Further into the smear piece, our self-important and anonymous publisher again conjures quotes from dubious sources and says Claude once described himself as a "beneficial dictator." Perhaps he did, perhaps he didn't. We don't know the context. But there are incontrovertible facts about Claude. For most of his adult life, Claude was a member of the parliament of the Netherlands Antilles, a constitutional entity within the Kingdom of the Netherlands. He was also an Island Council member in Sint Maarten, a territory of the Netherlands Antilles that was embedded within the larger Kingdom of the Netherlands and governed by the 1954 Kingdom Charter. He never chose to be a minister in the Antillean government, and only briefly in his long political career did he ever serve as a commissioner in the island government. Besides him, there were countless other MPs and island council members as well as many Antillean prime ministers and governors of the Netherlands Antilles and lieutenant governors of St. Maarten, all of whom wielded real executive power under the Kingdom Charter that we still have today. It is as impossible as it is absurd for anyone to be a dictator within the framework of the Kingdom of the Netherlands, whether back then or now. So, to malign him as a dictator is an ignorant smear. But why let facts get in the way of a good narrative?

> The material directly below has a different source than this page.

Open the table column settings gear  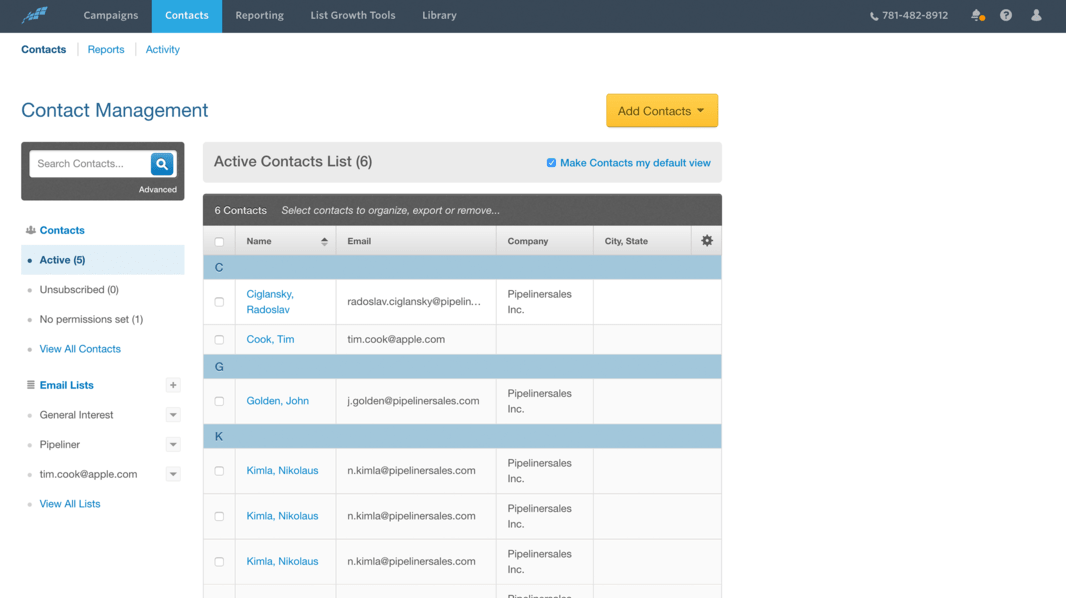[x=707, y=241]
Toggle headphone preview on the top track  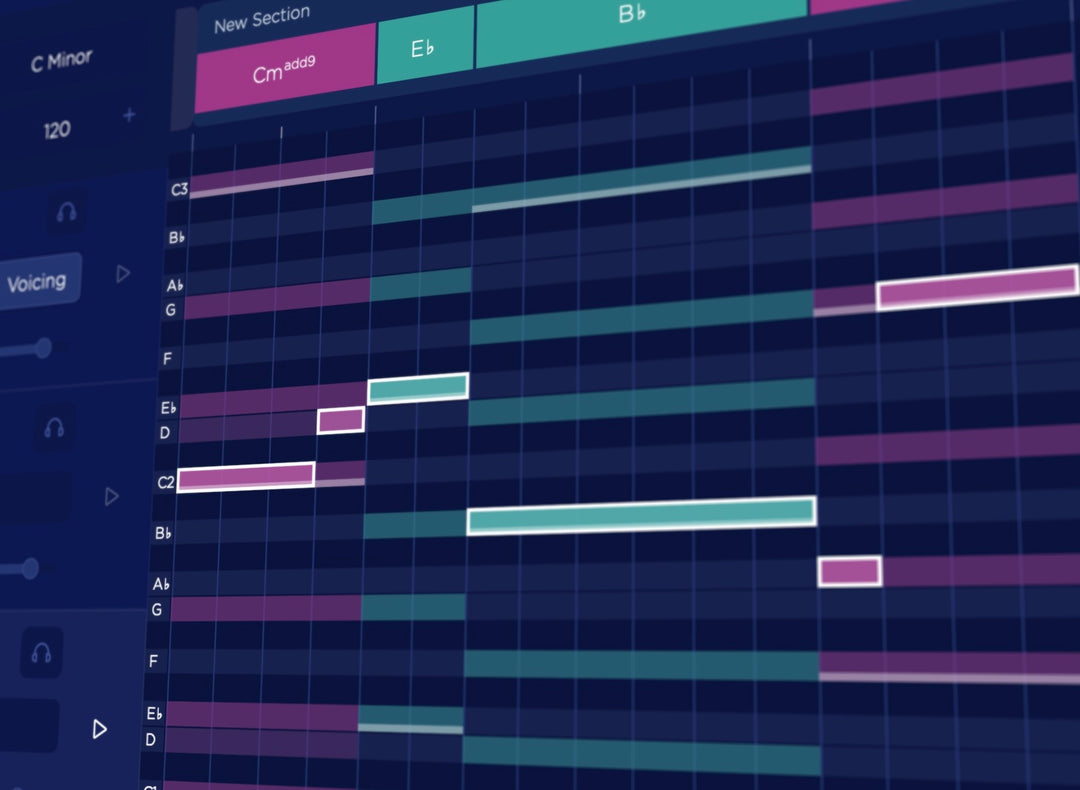tap(66, 214)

Let's get another fact straight. Claude was never convicted of forgery, as the article falsely claims, but perjury. And only after one of the most expensive and exhaustive investigations in Dutch Caribbean history was launched against him in the twilight of his life. Prosecutors at the time threw a mountain of charges against Claude, none of which they could prove in their own Dutch court of law. Nevertheless, the damage was done. The investigation was the punishment. Yet that seemed to disappoint our anonymous publisher, who seems to wish that if only they spent a few more millions investigating and interrogating Claude - his civil liberties and personal dignity be damned - something, anything, might have been found. It doesn't occur to our anonymous publisher at all that perhaps Claude just never did the things they accused him of.

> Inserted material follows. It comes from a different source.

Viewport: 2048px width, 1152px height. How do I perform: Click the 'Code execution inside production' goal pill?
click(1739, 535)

In the end, they had only words to convict him with. They cornered him into what notable Harvard law professor Allen Dershowitz describes as a perjury trap, which is a dubious legal weapon available exclusively to prosecutors. They often use it when they fail to come up with sufficient evidence on the other charges. Even one question that results in an answer that is contradicted by one witness would be enough to spring a perjury trap. Many times, the witness may himself be a criminal who has been squeezed by prosecutors into "singing" in order to save his own skin. "Truth" is often already determined in the eyes of prosecutors, and it is they who decide which "truth" to believe. The way prosecutors trapped Claude and got him convicted of perjury is now no longer permissible under our modern criminal law precisely because it is viewed as an ethically dubious method of getting a conviction. It is the reason why Claude deserves a posthumous pardon.
Conveniently, our anonymous "journalist" neglected to add this important context. Who knows what motivates such people to peddle false narratives. But the piece is fake news and fake history, and it is most certainly crooked journalism. St. Maarten did not ask for self-important and anonymous publishers to volunteer their version of our history. We have only the obligation to truth.
COMMENTARY: The opinion expressed are the sole responsibility of the author.